## DESCRIPTION OF THE TASK:
Restate exactly the lines below, from the one containing "Viewport: 1332px width, 689px" through the final line, and leave out the pictures.

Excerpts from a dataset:
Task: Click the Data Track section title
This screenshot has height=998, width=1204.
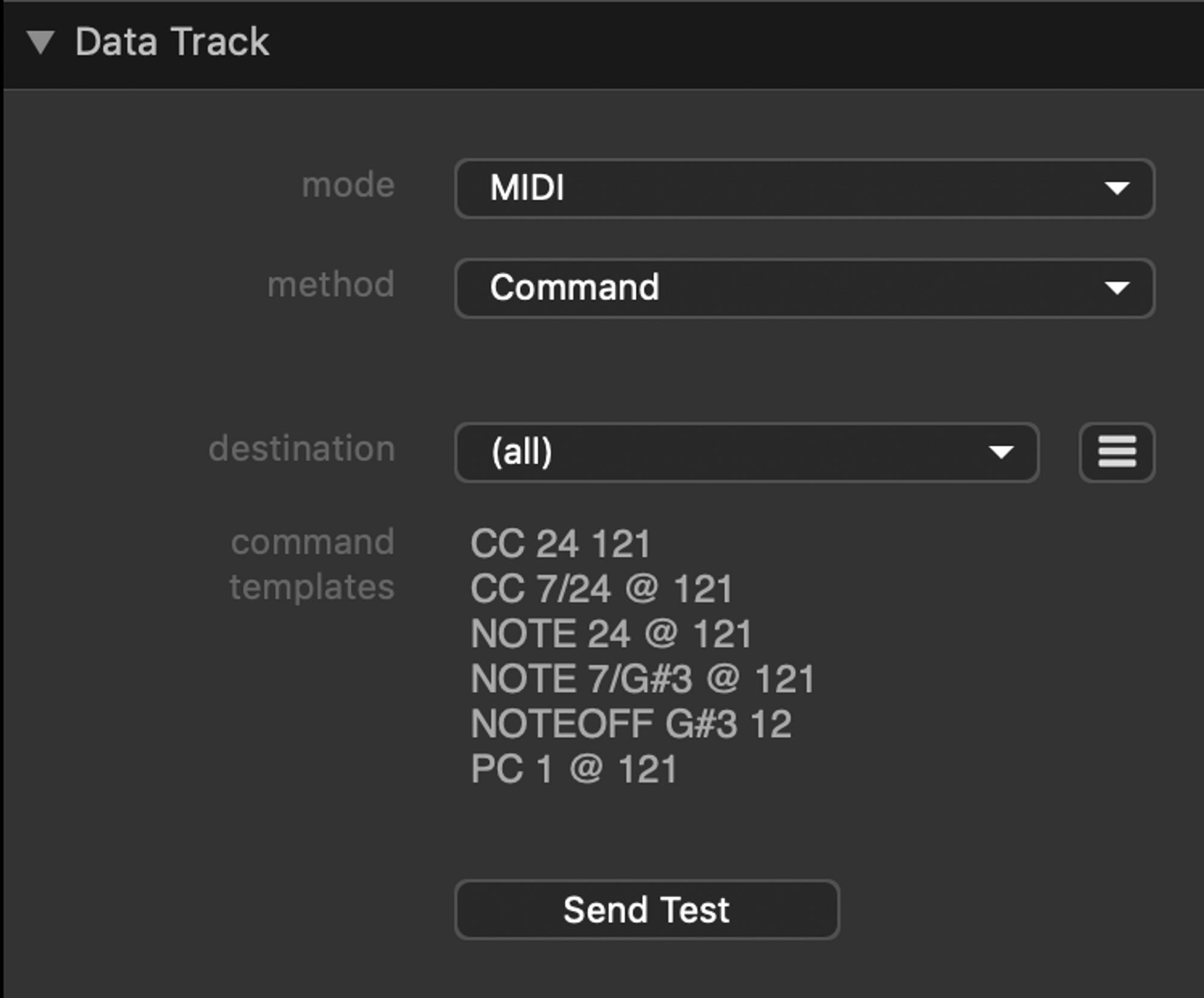Action: [172, 42]
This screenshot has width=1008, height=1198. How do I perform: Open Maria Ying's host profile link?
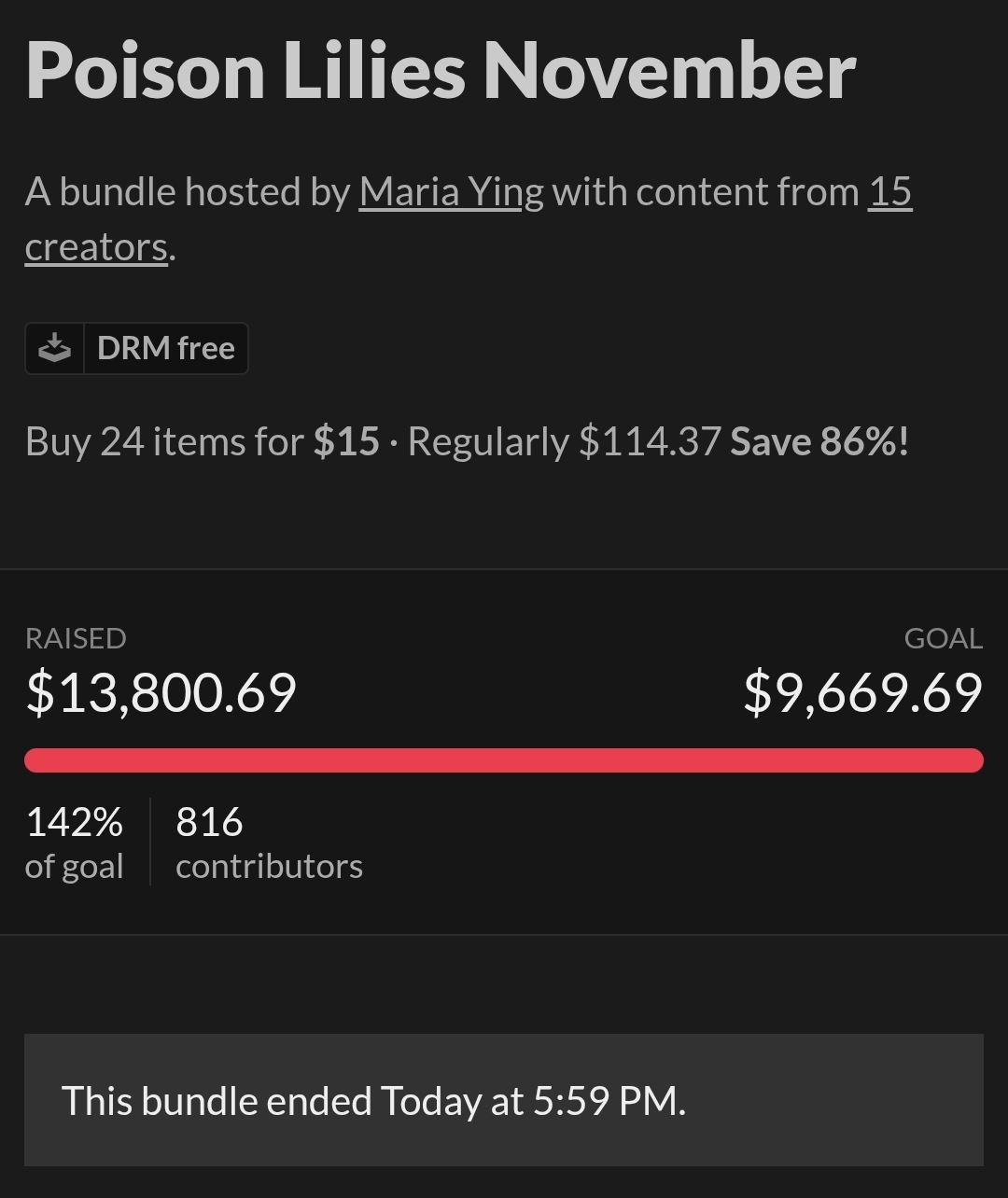point(451,192)
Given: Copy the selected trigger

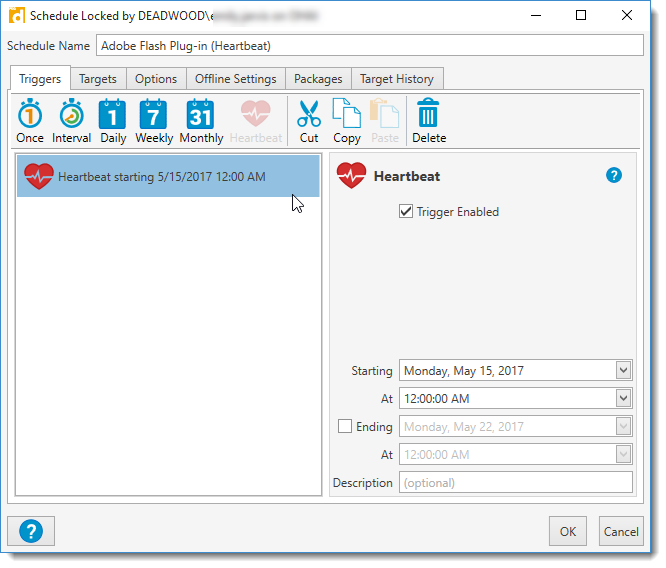Looking at the screenshot, I should [x=347, y=121].
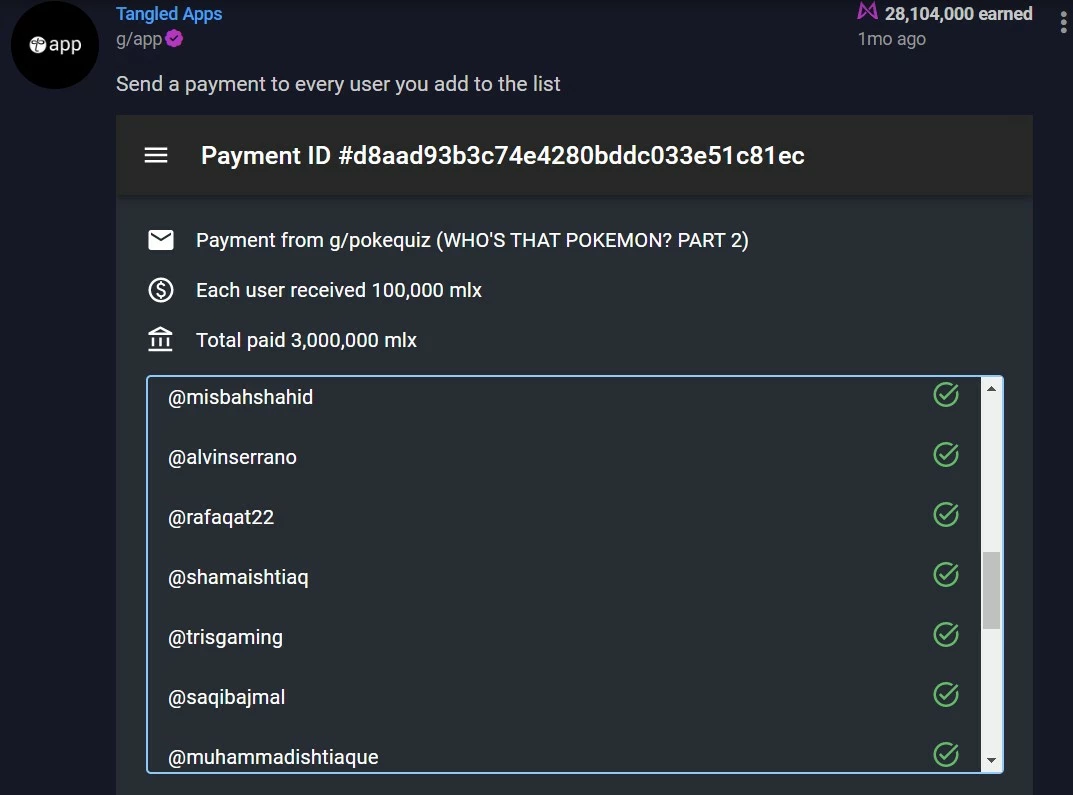Open the hamburger menu beside Payment ID

point(156,155)
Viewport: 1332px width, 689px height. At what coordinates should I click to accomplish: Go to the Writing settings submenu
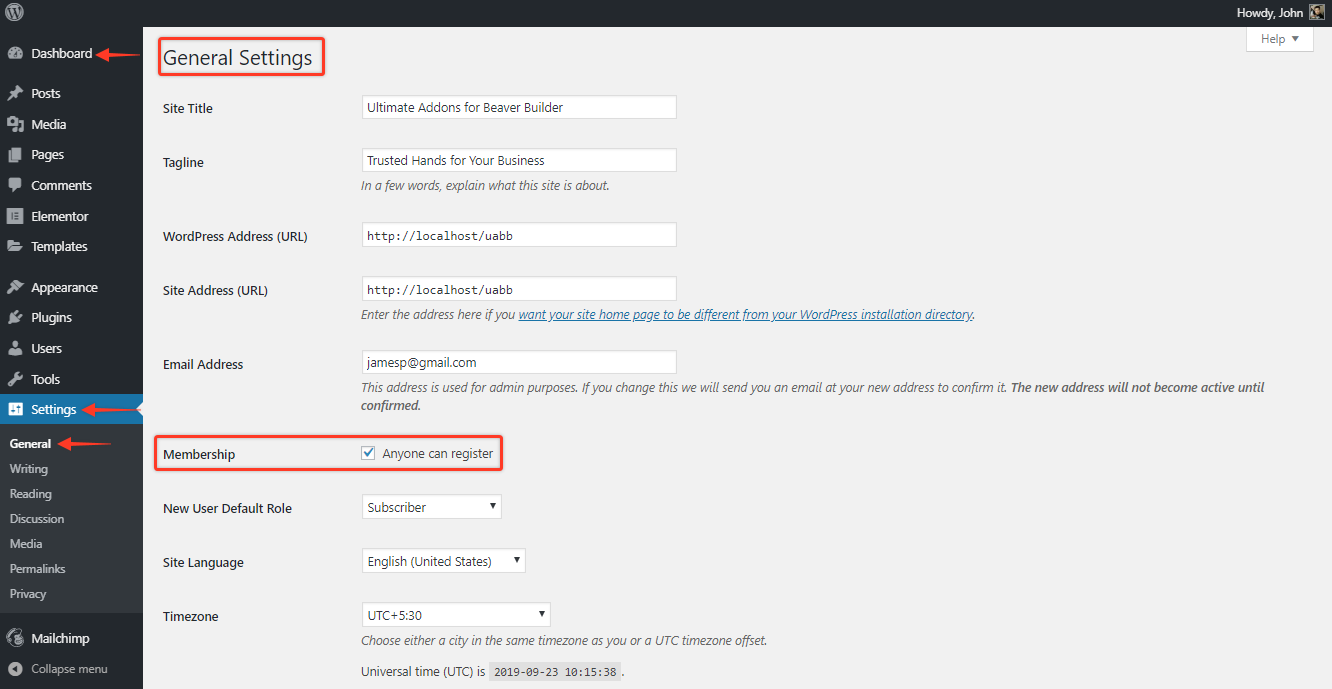[28, 469]
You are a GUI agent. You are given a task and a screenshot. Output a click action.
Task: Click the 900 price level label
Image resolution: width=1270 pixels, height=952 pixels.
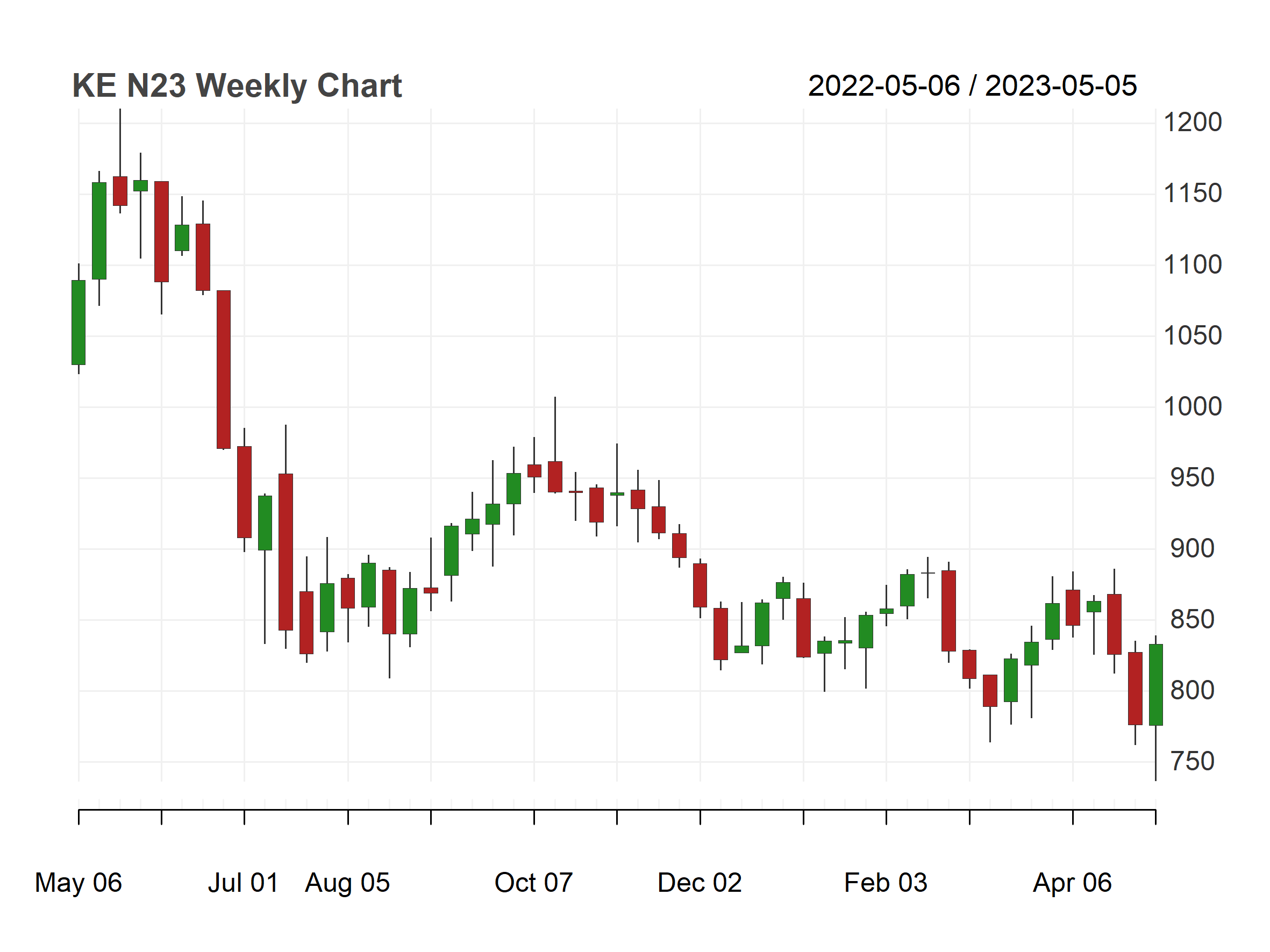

## ANSWER SPACE:
Viewport: 1332px width, 689px height. At what coordinates should I click to accomplish: Go to the Writing settings submenu
[28, 469]
You are a GUI agent. You are given a task and a screenshot. Output a click action.
Task: Click the 900 price level label
Image resolution: width=1270 pixels, height=952 pixels.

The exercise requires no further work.